▶ [Exercise instructions]
1. Please rewrite the firewall text's paragraph beginning "This structure still has one drawback" as a short bulleted list that keeps its main facts.
2. Answer these questions from the firewall text, one line each:
(a) What is the Linux kernel module used to set up the filtering rules called?
(b) Which IP address is controlled in the FROM table?
(c) What performance does testing 2 bits by 2 bits give?
3. Write the next part of the firewall text, starting after its final sentence.

▶ [Source extract]
⟨
As a consequence, we wanted to change this structure, not to exceed 200 tests per paquet, in order to accelerate their treatment and to limit the work of the CPUs.
Our firewalls work on Linux. We use a module of the Linux kernel allowing us to set up filtrating rules, called Netfilter, as well as its overlayer, IPtables, enabling us to configure it. Netfilter can create sub-chains, and we use it to organize our rules in the form of a research tree.
Our firewall’s rules are thus structured in the following way:
- If the packet comes from a precise part of our infrastructure services (ex: monitoring) to a monitoring port on any machine in our park, it will be accepted by default.
- If it goes to one of our infrastructure services, from a delimited list (DNS, mail, NTP…), then it will also be accepted, no matter where it comes from.
- FROM table: output filtering tests. Only the source IP is controlled. In this table are many testing branches, leading either to the dropping of the packet or to the next table. No packet can be directly accepted in this table.
- TO table: input filtering tests. Only the destination IP is controlled. Here also are many test branches, but the packet is either dropped or accepted. It is the last testing step.
This structure enables us to correctly link the different rules. But that is not all: within the tables themselves, we tried many possibilities in order to find the configuration giving the best results. Indeed, we had to find an equilibrium between the number of tests per branch and the number of branches, since the jump from one branch to another also has a cost in terms of CPU time.
IP addesses are made of 32 bits. We played on the number of bits tested in each branch to find the best configuration possible. For instance, to test 512.000 IP addresses, the best choice is to split the IP address analysis by testing 3 bits by 3 bits. It provides a result of 8 rules per branch, with 8 jumps, and a total of 51 tests (évaluation / paquet) at the most per IP address. This configuration allows us to test up to 4,2 million packets per second. To compare, testing 2 bits by 2 bits (4 rules per branch and 39 tests at the most, but 11 jumps) causes the performance to drop to 3.9 million packets per second.
We thus configured our rules according to the results obtained during our benchmarks, to optimize our firewalls. All tables on all firewalls have the same configuration so that the level of performance is the same everywhere.
This structure still has one drawback: even if the number of tests per packet is dropped from 80.000 to less than 100, the number of rules easily exceeds 80.000 to reach 750.000! It requires a lot of RAM. Indeed, the rules are directly stored into a memory space dedicated to the Netfilter module. Thankfully, our firewalls have a lot of RAM: they are big machines, since they each handle a large number of clients.
Let us take a fake example, in which the research tree is made of 3 branches of 6 rules each. We here imagine that both the first tests explained earlier (concerning particular cases about our infrastructure) did not match.
⟩
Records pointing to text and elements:
⟨
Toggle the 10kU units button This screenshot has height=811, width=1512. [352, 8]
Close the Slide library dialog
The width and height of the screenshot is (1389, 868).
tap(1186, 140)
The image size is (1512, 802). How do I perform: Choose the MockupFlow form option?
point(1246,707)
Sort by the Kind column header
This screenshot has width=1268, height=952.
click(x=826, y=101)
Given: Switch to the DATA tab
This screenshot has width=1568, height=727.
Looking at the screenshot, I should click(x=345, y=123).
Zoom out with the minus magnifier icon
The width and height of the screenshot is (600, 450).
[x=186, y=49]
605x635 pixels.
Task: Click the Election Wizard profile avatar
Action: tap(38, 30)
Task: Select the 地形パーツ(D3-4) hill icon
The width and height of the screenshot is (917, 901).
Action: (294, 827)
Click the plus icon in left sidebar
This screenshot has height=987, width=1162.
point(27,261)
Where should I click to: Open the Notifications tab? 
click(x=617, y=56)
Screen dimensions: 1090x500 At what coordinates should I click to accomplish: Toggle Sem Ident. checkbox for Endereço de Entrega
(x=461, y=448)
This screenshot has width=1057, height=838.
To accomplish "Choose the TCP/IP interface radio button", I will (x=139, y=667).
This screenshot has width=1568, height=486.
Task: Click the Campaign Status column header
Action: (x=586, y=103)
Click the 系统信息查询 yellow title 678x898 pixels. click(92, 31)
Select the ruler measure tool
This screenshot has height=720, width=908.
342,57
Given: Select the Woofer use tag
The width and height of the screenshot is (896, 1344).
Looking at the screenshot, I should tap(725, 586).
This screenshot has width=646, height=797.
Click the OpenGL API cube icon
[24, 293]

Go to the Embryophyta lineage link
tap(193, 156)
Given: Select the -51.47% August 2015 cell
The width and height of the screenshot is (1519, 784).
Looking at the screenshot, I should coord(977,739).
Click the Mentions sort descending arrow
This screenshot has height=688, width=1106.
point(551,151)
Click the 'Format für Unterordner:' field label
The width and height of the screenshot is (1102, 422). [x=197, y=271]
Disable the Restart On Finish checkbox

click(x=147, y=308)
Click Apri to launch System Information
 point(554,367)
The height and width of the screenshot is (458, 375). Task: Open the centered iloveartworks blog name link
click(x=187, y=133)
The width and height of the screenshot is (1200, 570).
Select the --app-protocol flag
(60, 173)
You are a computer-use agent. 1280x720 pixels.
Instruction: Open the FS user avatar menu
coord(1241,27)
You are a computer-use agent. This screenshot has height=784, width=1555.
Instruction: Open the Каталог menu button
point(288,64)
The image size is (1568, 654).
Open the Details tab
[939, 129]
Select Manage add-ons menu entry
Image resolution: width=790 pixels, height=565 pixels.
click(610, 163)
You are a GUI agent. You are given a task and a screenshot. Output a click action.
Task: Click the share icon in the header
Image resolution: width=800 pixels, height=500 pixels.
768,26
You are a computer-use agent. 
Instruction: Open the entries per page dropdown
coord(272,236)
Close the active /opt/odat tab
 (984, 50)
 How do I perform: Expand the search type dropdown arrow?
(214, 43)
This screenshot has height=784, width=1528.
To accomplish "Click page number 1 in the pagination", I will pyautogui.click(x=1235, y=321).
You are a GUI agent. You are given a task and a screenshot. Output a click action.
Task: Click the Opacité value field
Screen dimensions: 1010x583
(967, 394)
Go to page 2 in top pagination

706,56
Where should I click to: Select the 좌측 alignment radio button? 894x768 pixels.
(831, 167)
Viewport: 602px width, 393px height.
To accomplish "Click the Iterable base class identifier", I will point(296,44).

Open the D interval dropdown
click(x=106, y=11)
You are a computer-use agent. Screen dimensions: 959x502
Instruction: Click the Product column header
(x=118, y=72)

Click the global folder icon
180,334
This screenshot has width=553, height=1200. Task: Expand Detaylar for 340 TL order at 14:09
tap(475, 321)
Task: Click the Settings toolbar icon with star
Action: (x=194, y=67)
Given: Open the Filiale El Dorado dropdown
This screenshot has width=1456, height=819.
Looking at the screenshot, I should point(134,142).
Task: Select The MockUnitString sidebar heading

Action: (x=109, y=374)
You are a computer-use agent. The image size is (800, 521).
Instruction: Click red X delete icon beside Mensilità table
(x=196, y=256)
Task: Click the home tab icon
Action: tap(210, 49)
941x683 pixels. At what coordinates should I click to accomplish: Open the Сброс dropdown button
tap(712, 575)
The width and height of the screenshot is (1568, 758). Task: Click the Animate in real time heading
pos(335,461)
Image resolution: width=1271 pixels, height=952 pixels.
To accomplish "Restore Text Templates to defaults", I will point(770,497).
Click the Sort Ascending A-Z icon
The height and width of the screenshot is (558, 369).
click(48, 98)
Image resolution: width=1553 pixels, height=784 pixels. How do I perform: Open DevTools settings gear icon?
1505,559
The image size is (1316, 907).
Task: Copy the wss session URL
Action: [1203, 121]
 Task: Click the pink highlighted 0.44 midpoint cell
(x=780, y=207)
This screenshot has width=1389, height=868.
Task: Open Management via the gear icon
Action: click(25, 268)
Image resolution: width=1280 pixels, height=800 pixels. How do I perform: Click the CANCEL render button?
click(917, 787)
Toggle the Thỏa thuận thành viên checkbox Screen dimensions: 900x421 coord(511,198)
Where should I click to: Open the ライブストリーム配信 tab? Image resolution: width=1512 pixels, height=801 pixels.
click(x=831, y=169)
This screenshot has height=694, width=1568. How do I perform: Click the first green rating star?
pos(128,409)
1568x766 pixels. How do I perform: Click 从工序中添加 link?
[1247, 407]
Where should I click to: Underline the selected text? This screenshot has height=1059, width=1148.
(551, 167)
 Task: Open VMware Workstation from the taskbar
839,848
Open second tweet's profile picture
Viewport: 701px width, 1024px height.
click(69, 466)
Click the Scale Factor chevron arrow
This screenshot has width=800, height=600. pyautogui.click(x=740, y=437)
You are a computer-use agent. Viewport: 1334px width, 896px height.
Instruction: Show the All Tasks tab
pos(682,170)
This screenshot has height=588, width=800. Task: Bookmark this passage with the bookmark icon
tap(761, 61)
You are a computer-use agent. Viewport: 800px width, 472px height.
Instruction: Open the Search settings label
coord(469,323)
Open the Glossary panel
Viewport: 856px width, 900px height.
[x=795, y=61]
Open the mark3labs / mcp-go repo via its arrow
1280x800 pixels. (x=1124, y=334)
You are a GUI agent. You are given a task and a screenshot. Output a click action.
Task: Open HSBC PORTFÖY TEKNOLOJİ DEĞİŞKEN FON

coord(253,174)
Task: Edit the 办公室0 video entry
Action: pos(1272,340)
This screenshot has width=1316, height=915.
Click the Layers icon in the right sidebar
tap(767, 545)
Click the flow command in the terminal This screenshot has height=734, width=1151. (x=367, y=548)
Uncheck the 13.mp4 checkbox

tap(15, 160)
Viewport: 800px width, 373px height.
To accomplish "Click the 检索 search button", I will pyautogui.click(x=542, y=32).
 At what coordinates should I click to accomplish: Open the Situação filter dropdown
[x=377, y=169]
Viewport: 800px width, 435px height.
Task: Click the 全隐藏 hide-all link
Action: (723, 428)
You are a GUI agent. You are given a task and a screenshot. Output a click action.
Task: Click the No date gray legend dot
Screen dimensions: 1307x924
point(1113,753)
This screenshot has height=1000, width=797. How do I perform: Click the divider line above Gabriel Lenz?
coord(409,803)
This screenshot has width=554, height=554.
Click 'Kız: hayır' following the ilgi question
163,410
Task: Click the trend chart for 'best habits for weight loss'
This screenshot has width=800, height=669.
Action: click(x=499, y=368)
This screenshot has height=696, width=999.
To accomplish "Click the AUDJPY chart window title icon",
⟩
▶ [Exercise responses]
1.
- The number of tests per packet falls from 80.000 to fewer than 100.
- The number of rules, however, goes well past 80.000 and reaches 750.000.
- This takes a lot of RAM, because the rules are stored directly in a memory space dedicated to the Netfilter module.
- The firewalls have plenty of RAM, since they are big machines that each handle a large number of clients.

2.
(a) Netfilter
(b) The source IP only
(c) 3.9 million packets per second

3.
At each matched rule, we go to the underlying branch until reaching the last one. In our example, the source IP address matches rule 6.2.4, test 6.2.4 is thus a success and the packet goes on to the TO table, where the destination address will be examined in the same way. Only difference: in this last table, the destination IP address is directly accepted, since there are no more tables to send it to.
Thus, three answers are possible for each test of the tables FROM and TO: jump to the underlying branch, ACCEPT (which is, for the FROM table, equivalent to a jump to the TO table), and DROP (which can happen either if a rule is matched or if, at the end of the tests, the IP address matched no rule).
One last optimization was made. As mentioned in the general presentation of firewalls, they generally are stateful, which means they record connections (conntrack). This state is very useful for the firewall, but has a great cost in CPU time (searching of the connection’s existence) and in RAM (data storage).
We thus decided to set some of our firewall’s rules in a “stateless” mode, which means going from conntrack to “no track” on certain connections. In this case, the latter are not recorder by the firewalls, which are in an hybrid state.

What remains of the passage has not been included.